:: Given instruction ::
Extract everything from the line containing "This screenshot has height=574, width=800." down to the line containing "point(326,325)" in the listing below, and repeat those lines exactly, both ends included.

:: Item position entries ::
────────────────────

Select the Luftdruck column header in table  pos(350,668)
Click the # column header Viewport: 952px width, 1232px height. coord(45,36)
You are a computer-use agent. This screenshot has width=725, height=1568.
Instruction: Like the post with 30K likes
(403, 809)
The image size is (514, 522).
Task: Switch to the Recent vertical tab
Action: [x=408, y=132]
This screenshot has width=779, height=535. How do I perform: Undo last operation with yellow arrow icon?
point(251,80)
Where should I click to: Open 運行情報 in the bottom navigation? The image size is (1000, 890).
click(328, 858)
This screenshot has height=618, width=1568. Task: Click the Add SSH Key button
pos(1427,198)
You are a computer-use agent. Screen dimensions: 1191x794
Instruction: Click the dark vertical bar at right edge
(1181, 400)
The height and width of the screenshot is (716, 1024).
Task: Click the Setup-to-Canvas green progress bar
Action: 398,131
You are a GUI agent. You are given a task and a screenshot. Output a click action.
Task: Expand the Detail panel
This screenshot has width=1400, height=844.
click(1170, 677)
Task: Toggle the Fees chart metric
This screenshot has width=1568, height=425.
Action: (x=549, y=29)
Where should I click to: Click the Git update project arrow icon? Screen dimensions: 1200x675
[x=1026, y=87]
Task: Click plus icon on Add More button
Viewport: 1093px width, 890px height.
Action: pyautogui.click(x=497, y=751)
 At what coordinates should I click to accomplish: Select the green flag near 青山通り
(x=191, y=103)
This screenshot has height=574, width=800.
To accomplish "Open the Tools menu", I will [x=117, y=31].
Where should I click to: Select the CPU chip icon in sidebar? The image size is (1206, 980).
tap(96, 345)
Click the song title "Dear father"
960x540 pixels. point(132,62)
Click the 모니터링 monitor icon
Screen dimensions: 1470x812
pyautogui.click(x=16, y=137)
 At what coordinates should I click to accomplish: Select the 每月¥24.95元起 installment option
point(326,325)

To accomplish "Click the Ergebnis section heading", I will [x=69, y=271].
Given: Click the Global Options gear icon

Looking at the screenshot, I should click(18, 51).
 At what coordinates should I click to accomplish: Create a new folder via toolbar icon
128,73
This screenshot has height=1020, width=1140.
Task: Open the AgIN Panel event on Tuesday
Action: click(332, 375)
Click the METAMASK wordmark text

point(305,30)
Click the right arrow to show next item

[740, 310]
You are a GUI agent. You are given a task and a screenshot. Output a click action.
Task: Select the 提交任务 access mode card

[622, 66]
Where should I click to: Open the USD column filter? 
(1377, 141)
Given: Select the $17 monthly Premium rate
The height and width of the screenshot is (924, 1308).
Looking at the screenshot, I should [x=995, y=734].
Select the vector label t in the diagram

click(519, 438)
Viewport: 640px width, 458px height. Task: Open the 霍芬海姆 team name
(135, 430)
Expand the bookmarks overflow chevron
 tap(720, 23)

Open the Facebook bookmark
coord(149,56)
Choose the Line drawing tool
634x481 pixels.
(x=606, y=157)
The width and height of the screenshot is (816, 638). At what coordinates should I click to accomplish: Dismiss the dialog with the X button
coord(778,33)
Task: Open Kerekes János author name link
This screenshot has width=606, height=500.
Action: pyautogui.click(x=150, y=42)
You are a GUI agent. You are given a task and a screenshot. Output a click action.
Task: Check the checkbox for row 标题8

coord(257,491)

────────────────────

:: Result ::
This screenshot has height=574, width=800.
To accomplish "Open the Tools menu", I will [x=117, y=31].
Where should I click to: Select the CPU chip icon in sidebar? The image size is (1206, 980).
tap(96, 345)
Click the song title "Dear father"
960x540 pixels. point(132,62)
Click the 모니터링 monitor icon
Screen dimensions: 1470x812
pyautogui.click(x=16, y=137)
 At what coordinates should I click to accomplish: Select the 每月¥24.95元起 installment option
point(326,325)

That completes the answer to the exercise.